While not limited thereto, wedge-base lamps have been used primarily in automotive applications. This is due partly to the problem of corrosion facing the automotive industry and partly to the quest for lower cost components. All-glass, wedge-base lamps resist corrosion and are lower in cost since no separate metal base and all-metal socket are required. Also eliminated is the problem of chemical reactions between dissimilar metals, not only between the base and socket, but also between the solder contact and the socket, and chemical reactions involving the flux used with the solder.
With a wedge-base or all-glass lamp, noble materials that resist corrosion can be used in both the lamp and the socket without incurring excessive expense because only small amounts of these materials are required. The lamps are usually made with plated contact wires and the socket may be made with suitably plated contacts.
Despite the attendant advantages of the all-glass lamp, separately based lamps are frequently specified because the filament can be positioned more accurately with respect to some reference point on the base. These lamps are generally utilized with a reflector, in which the filament must be carefully positioned with respect to the focus of the reflector. Since adjustment of the lamp/socket with respect to the reflector is out of the question in a mass production environment, the filament must be accurately located with respect to the base so that, upon assembly into an automotive stop or taillight for example, accurate positioning is inherent.
It has been difficult to accurately position the filament in wedge-base lamps since the sealing operation removes access to the filament and there is no opportunity to make the post sealing adjustments possible with separately based lamps. However, considerations of cost and corrosion favor utilization of wedge-base lamps if the filament could be positioned within narrower tolerances than present production runs of wedge-base lamps or within tolerances which can now be met only by manual selection of lamps.
In addition, present wedge-base lamps are necessarily entirely made from the same type of glass. For example, glass chosen for optical performance may cause difficulty in sealing the lamp or require more expensive leads to assure an adequate seal.

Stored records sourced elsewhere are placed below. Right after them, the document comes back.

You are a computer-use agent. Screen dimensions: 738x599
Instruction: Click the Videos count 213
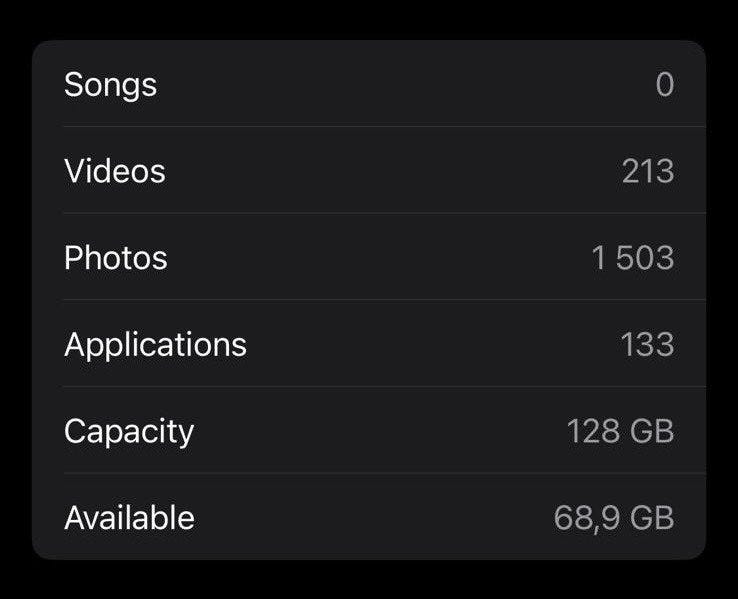(x=647, y=171)
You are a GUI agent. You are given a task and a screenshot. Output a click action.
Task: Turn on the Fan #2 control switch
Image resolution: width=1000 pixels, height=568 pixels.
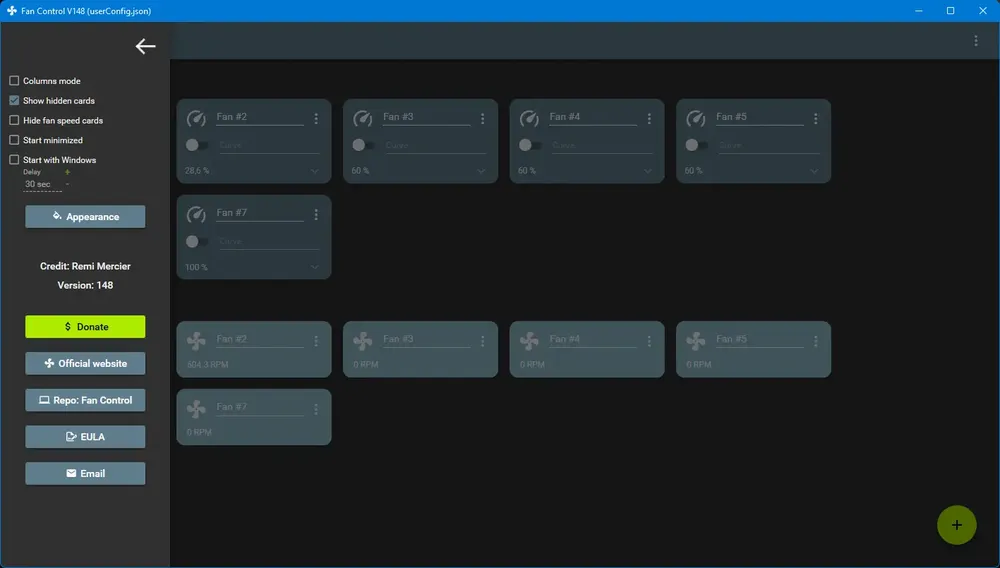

While other lamps have been made with more than one type of glass, e.g., one for the bulb and another for stems, this option has not been available in the manufacture of wedge-base lamps.

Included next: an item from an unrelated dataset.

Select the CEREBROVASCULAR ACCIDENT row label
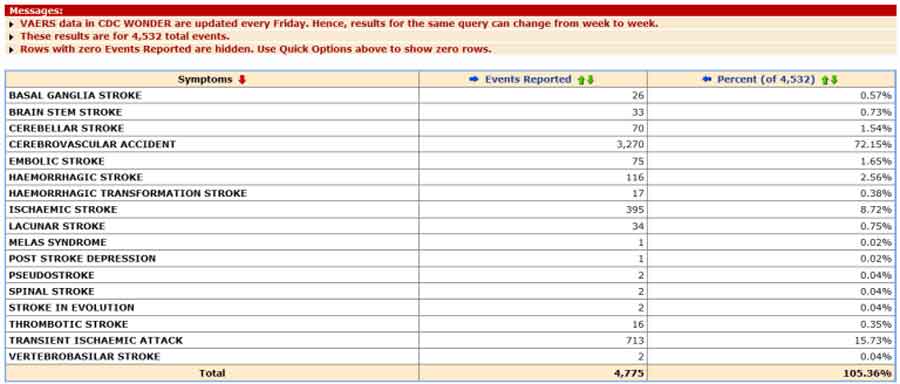Image resolution: width=900 pixels, height=384 pixels. point(92,144)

In view of the foregoing, it is therefore an object of the present invention to provide an improved all-glass lamp.
Another object of the present invention is to provide a new method for manufacturing all-glass lamps.
A further object of the present invention is to provide a wedge-base lamp having a more accurately positioned filament.

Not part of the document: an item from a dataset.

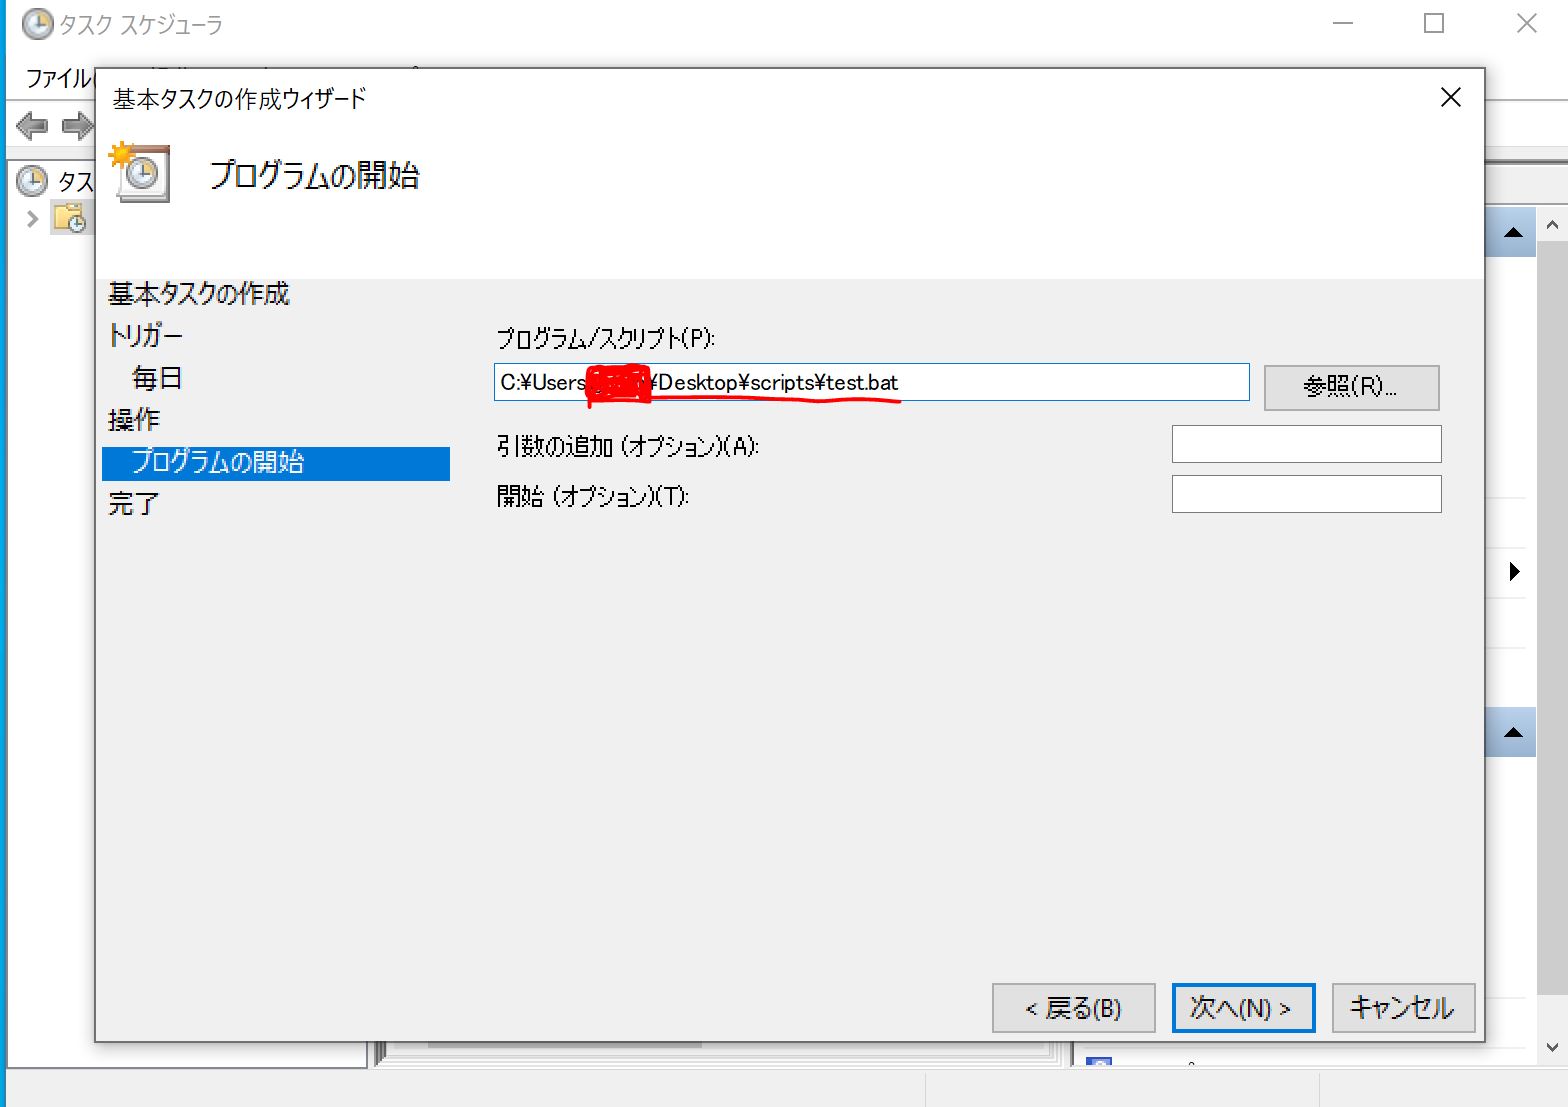Click the wizard clock icon in header
Viewport: 1568px width, 1107px height.
coord(140,174)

Another object of the present invention is to provide a new method for manufacturing wedge-base lamps enabling post sealing adjustment of the position of the filament with respect to reference points formed in the pinched end of the lamp.
A further object of the present invention is to provide a new method for manufacturing wedge-base lamps using different types of glass in the same lamp.
Another object of the present invention is to provide a wedge-base lamp having optimum glass characteristics in different portions thereof.
The foregoing objects are achieved in the present invention wherein a section of tubular glass is flared at one end and lead wires and an exhaust tube inserted into the cylindrical part of the tubular section. The cylindrical section is then pressed into a wedge base having reference features. The lead wires are trimmed, bent, and a filament is attached to the lead wires and positioned relative to the reference features on the wedge. Subsequent operations do not affect the filament or base and thus do not upset the positioning of the filament with respect to the reference features. Specifically, an envelope is attached to the flare end and the lamp exhausted or filled with inert gas (es) by way of the exhaust tube.
A more complete understanding of the present invention can be obtained by considering the following detailed description in conjunction with the accompanying drawings, in which:
FIG. 1 illustrates a glass tube from which the base is made.
FIG. 2 illustrates the flare used as the base for the lamp.
FIG. 3 illustrates the insertion of leads and an exhaust tube.
FIG. 4 illustrates a formed base with its attendant exhaust tube.
FIG. 5 illustrates a complete lamp mount.
FIG. 6 illustrates a complete lamp.
FIG. 7 is an end view of one shape for the base.
FIG. 8 is an end view of another shape for the base.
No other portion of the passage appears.